Dependency Check is a Software Composition Analysis (SCA) tool that attempts to detect publicly disclosed vulnerabilities contained within a project's dependencies.
OWASP Dependency Check
Dependency-Check is a software composition analysis utility that identifies project dependencies and checks if there are any known, publicly disclosed, vulnerabilities. Currently, Java and .NET are supported; additional experimental support has been added for Ruby, Node.js, Python, and limited support for C/C++ build systems (autoconf and cmake).
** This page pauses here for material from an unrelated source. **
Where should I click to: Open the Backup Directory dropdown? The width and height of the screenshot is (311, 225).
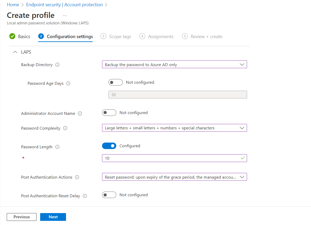174,65
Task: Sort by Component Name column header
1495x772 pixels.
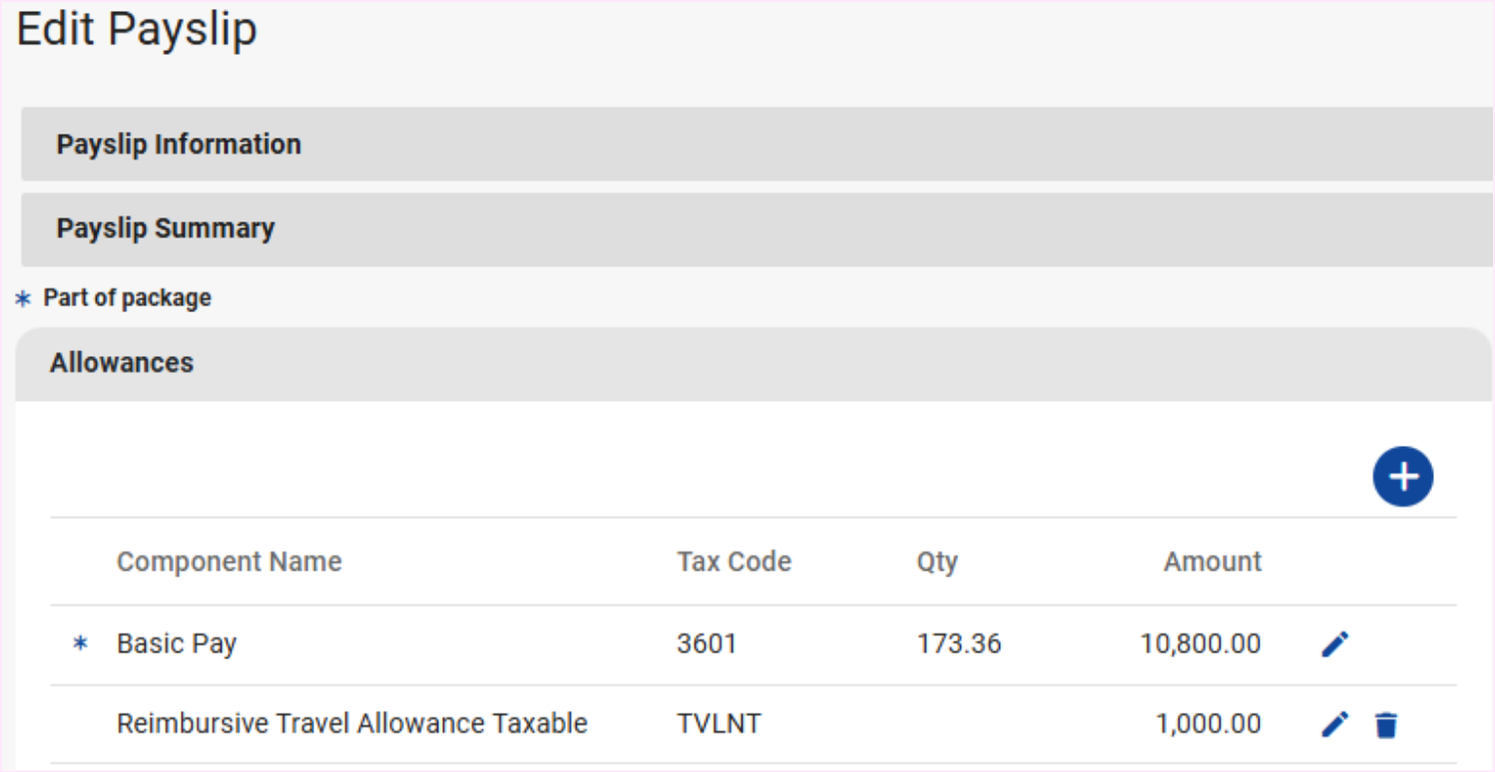Action: point(229,562)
The tool can be part of a solution to the OWASP Top 10 2017 A9-Using Components with Known Vulnerabilities previously known as OWASP Top 10 2013 A9-Using Components with Known Vulnerabilities.
The OWASP Dependency Check Azure DevOps Extension enables the following features in an Azure Build Pipeline:
Software composition analysis runs against package references during each build
Export vulnerability data to HTML, JSON, XML, CSV, JUnit formatted reports
Download vulnerability reports from the build's artifacts
Execute the pipeline and wait for the build to complete.
Review the build logs and ensure the the Dependency Check task successfully completed.
Click on the Dependency Check build task to view the build output.
Dependency Check Reports
Each of the selected report formats are uploaded to the Artifacts for downloading.
Select Dependency Check to open the Artifact Explorer and download the Dependency Check reports.
Dependency Check supports exporting the results to JUNIT formatted test results. To parse the JUNIT test results, create a new Publish Test Results build task with the following configuration.
View the Tests screen to view the passing and failing Dependency Check tests.